この問題点は、特に盛立材料がいわゆるCSGあるいはソイルセメントであり、こぼれ落ちた盛立材料Eは全て産業廃棄物となり、大量の産業廃棄物処理を必要とするから、環境保全の面および経済面での負担がすこぶる大きいことである。その上、こぼれ落ちた盛立材料Eの清掃作業は、プレキャスト型枠Cの存在が邪魔になって手作業に頼るほか無く、不自由で窮屈な姿勢の清掃作業を長時間にわたり行うことになるので、工程の進捗、工期の短縮に大きな障害となるし、労務費の負担も大きいという問題点があり、盛立工事、および法面仕上げ締め固め工事の全体に大きな悪影響を及ぼしている。
【0005】
従来、上記問題点の解決を目的とする先行技術として、例えば下記の特許文献1には、横断面が方形状(角パイプ形状)の枠体を法肩へ階段状に2段分設置し、同枠体の中空部内に重量調整用の水を充填して重しとなし、その上で前記枠体の内側へ盛立材料の敷き均しと締め固めを行い、その終了後に枠体を吊り上げて更に上段へ盛り替え設置する施工法が開示されている。この施工法によれば、法肩に枠体を置いて堰を作るから盛立材料が崩れたりこぼれ落ちる虞れは少ない。
しかし、法肩および法面の仕上げ形状は階段状になることは避けられない。法面は設計上一定角度に傾斜した直線状の斜面であるため、前記階段状の分だけ保護コンクリートの食い込み量が大きくなり不経済である。
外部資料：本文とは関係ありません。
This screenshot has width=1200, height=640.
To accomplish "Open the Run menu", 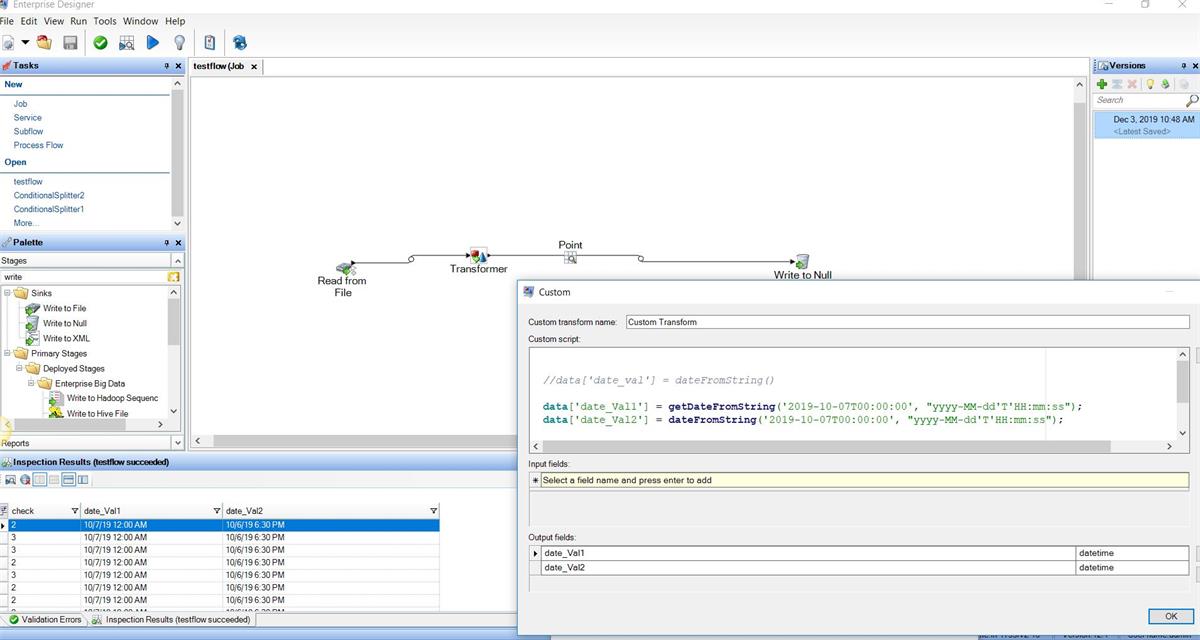I will 78,21.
また、施工工程の進捗毎に方形状(角パイプ形状)の枠体を法肩上方へ盛り替えて設置し、その都度、重量調整用の水を充填し、盛立材料の盛り立て・敷き均しと締め固めが終了した後には水を抜いて軽くし枠体を吊り上げて上段へ盛り替え設置する工程を繰り返すから、盛り替えの手間と給水、排水の時間と水処理費用が大きな負担となる。設計上は傾斜した直線であるためコンクリートの食い込み量が大きいという問題もある。
【0006】
下記の特許文献2に記載された法肩施工方法は、盛立材料を法肩よりもかなり内側部分へ偏って盛り立て敷き均しておく。そして、法面側の盛立材料の端部を、バックホウ等の走行式建設機械のアーム先端に取り付けたバケット形状の法肩成形装置で挟み持たせ、そのままこぼれないように横滑り状態に水平移動させて法肩部位へ移し、法肩の堤体として成形する手順を内容とする。法肩成形装置は、鉄板による法面側プレートと鉛直プレートとを正面方向に見てハの字形状に組み合わせた構成とし、バックホウ等のアーム先端に取り付けた振動コンパクタへ装着して使用される。
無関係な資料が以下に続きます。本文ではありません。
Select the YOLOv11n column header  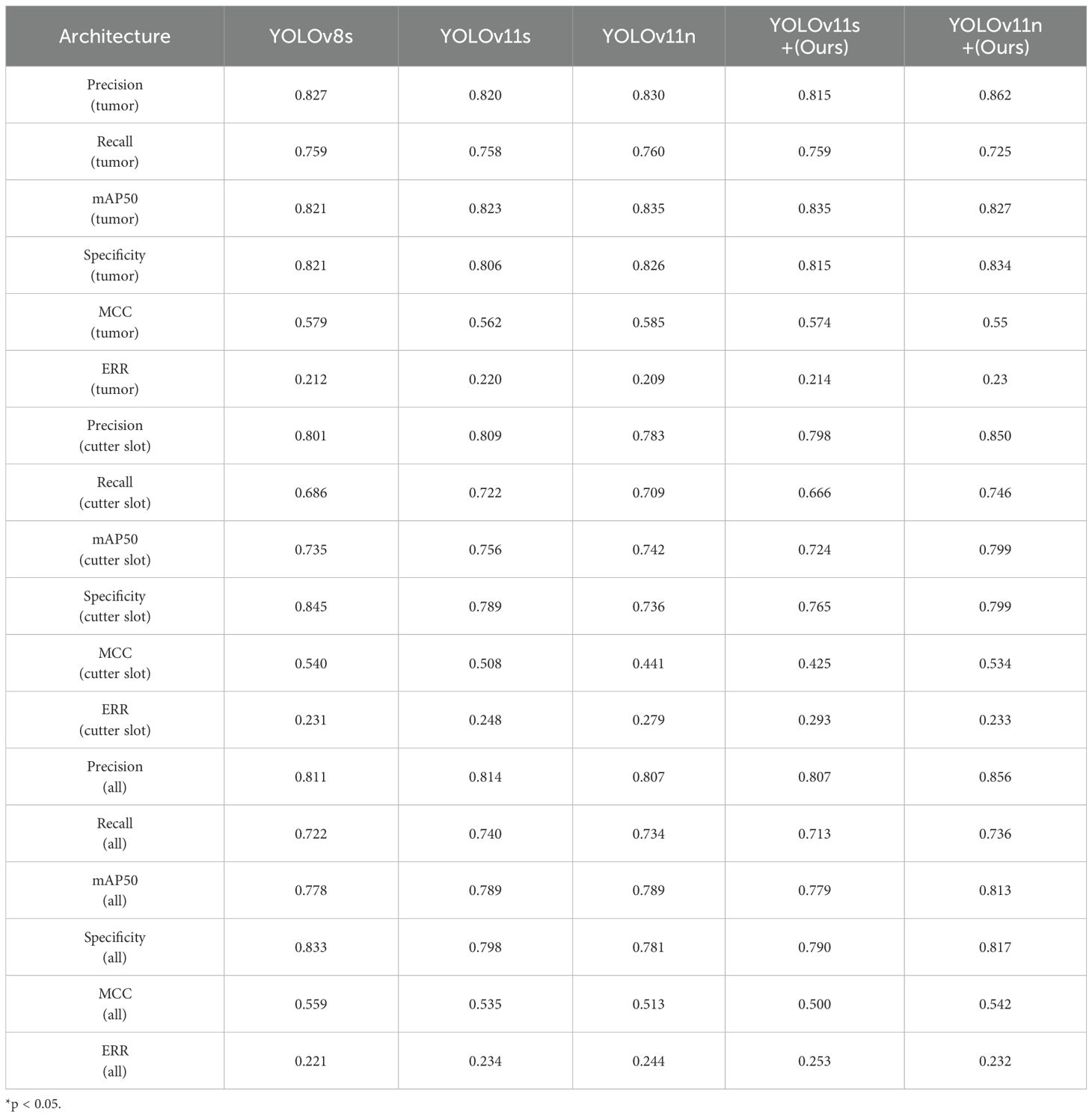[x=648, y=36]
この法肩成形装置で挟み持たれた盛立材料は、挟み持たれた段階で既に成形され、そのまま振動コンパクタで振動を加えることにより締め固められるから、いわゆる土手状の堤体を形成できると説明されている。前記土手状堤体の成形後に、先に盛立材料の端部を前記法肩成形装置で移動させた跡に発生した凹部へ更に盛立材料を盛り立て充填して締め固めて、当該リフト分の工程が終了する。以下同様な工程を繰り返して盛り立て工事及び法面仕上げを進める施工方法と認められる。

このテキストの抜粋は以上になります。